Source text:
========================================================================

WASHINGTON - The United States paid money and gave other benefits to former members of a Japanese germ warfare unit two years after the end of World War II to obtain data on human experiments conducted in China, according to two declassified U.S. government documents.
It has been known that the Allies offered to waive war crime charges at the tribunal for officers of the Imperial Japanese Army’s Unit 731 in exchange for experiment data.
But the latest findings reveal Washington’s eagerness to obtain such data even by providing monetary rewards, despite the horrific nature of the unit’s activities, in an attempt to beat the Soviet Union in the arms development race.
Historians believe that some 3,000 people died in the experiments conducted in China by the unit led by military doctor Shiro Ishii before and during the war.
The total amount paid to unnamed former members of the infamous unit was somewhere between 150,000 yen to 200,000 yen. An amount of 200,000 yen at that time is the equivalent of 20 million yen to 40 million yen today, based on an initial salary comparison for central government employees now and then.
The two declassified documents were found in the U.S. National Archives by Keiichi Tsuneishi, a professor at Kanagawa University and an expert on biological and chemical weapons.
One of the top secret documents was a “report on bacteriological warfare” compiled for the chief of staff of the Far Eastern Commission, dated July 17, 1947. It was compiled by Brig. Gen. Charles Willoughby, head of the G2 intelligence unit of the Occupation forces in Japan.

========================================================================

Dataset records
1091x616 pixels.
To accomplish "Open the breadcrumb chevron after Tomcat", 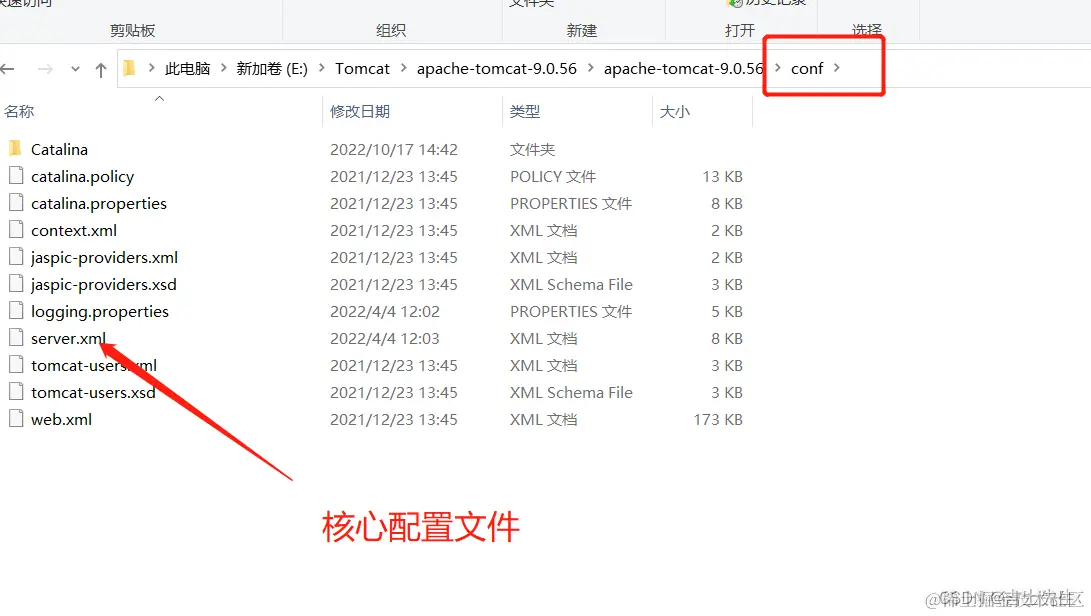I will coord(402,68).
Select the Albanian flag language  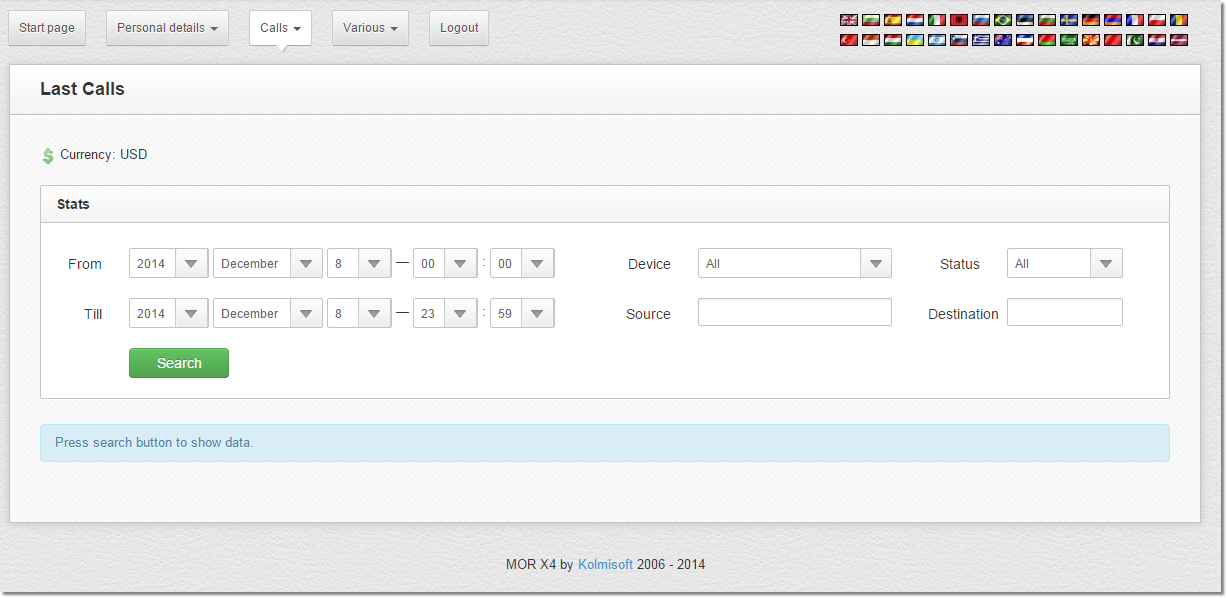(959, 20)
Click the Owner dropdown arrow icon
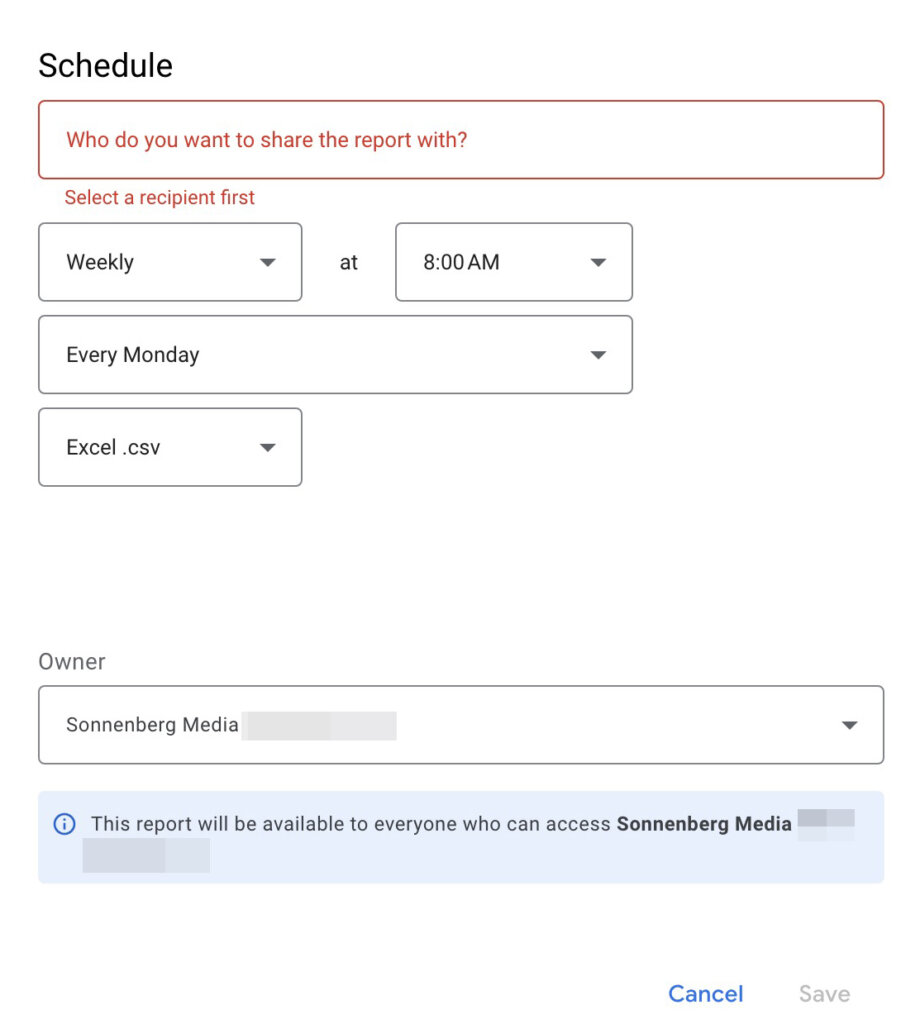Image resolution: width=920 pixels, height=1024 pixels. pos(849,726)
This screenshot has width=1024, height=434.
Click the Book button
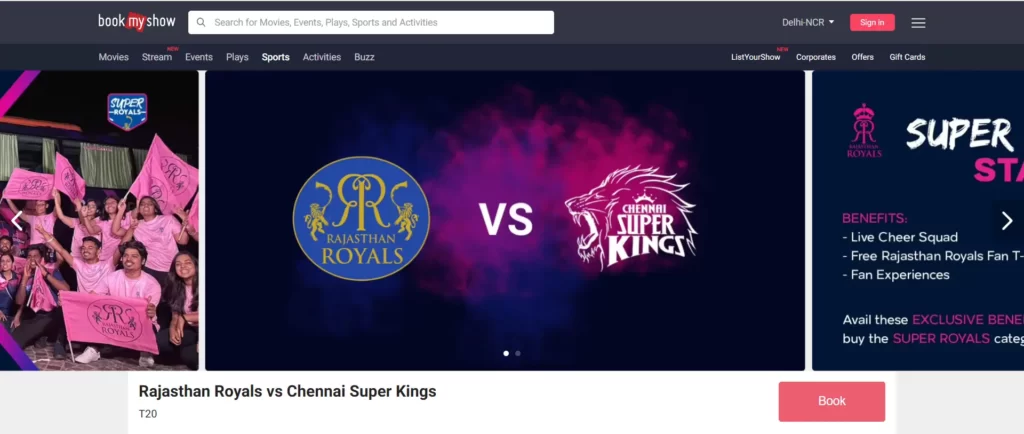tap(831, 401)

========================================================================

Work item: Translate this sentence from the Unit 731 article into Spanish: "Historians believe that some 3,000 people died in the experiments conducted in China by the unit led by military doctor Shiro Ishii before and during the war."

Output of the task: Los historiadores creen que unas 3.000 personas murieron en los experimentos realizados en China por la unidad dirigida por el médico militar Shiro Ishii antes y durante la guerra.